I’ve promised to do anything he says, and I feel like he’s testing me… watching and waiting to see if I can keep my word.
I’ll wait as long as it takes to prove that he made the right decision by keeping me here, even though it’s almost physically painful to stand here silently while his dark eyes roam up and down my body.
“Take your shirt off,” he says, taking another step back until he’s leaning against his de
sk. “I want to see you. All of you.”
My fingers instantly move to unfasten the buttons, and I silently curse myself as I fumble with each one. Why—oh why—did I have to wear a shirt with such tiny buttons today?
I can see the outline of his thick cock straining against the front of his slacks, and it makes this whole thing even hotter knowing that I’m doing that to him—that he’s just as turned on as I am right now.
I finally shrug out of my button-down and then quickly toss my undershirt aside. I’m standing bare-chested in front of him, and I clasp my hands in front of me to keep from fidgeting.
He shakes his head. “You’re not finished yet. Pants, too. I want you completely naked.”
He reaches down and starts rubbing himself as I finish undressing, and I can’t take my eyes off the outline of his cock. Oh my God, it’s getting even bigger as he massages it.
“You want this, don’t you?” he asks, reading my mind again.
Or maybe it’s just that I’m so focused on his cock that I’m not even trying to be discreet.
“Answer me when I ask you a question, Dusty.”
The command has me nodding instantly. “Yes, sir,” I say, dragging my eyes up to look at his face.
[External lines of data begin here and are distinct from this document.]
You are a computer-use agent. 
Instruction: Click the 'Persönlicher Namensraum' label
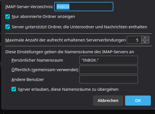point(37,60)
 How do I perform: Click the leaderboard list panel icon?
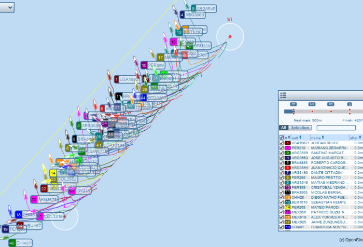[x=283, y=95]
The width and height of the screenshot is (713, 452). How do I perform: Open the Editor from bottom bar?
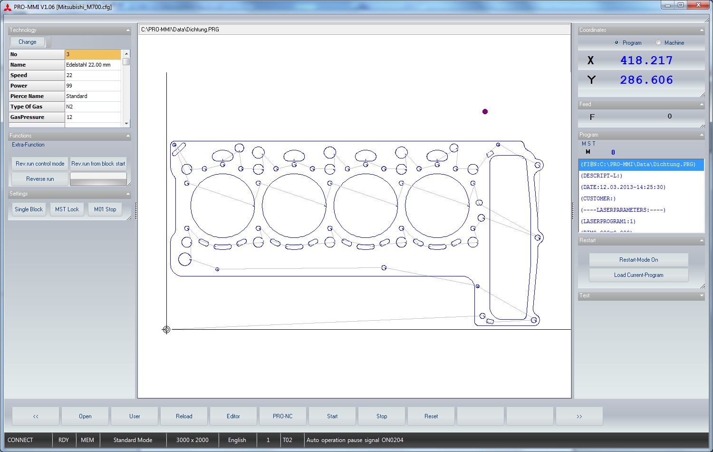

His face is still mostly expressionless—hard and firm and completely in control.
Except for his eyes.
They’re on fire as he watches me undress. It’s almost like he’s looking through me, and my cock twitches hard as I let my pants drop down around my ankles. All that’s separating me from being completely naked in front of him is the thin cotton fabric of my boxer briefs, and my hands are shaking as I begin to tug them down.
“That’s right,” he says, his eyes laser-focused on my crotch. “Show me, Dusty. Let me see that pretty cock of yours.”
With one quick motion, I pull my underwear down and step out of them. I remind myself to at least try and be sexy as I stand up straight in front of him. I still don’t know what to do with my hands, but my cock is so hard that I can’t help but reach for it.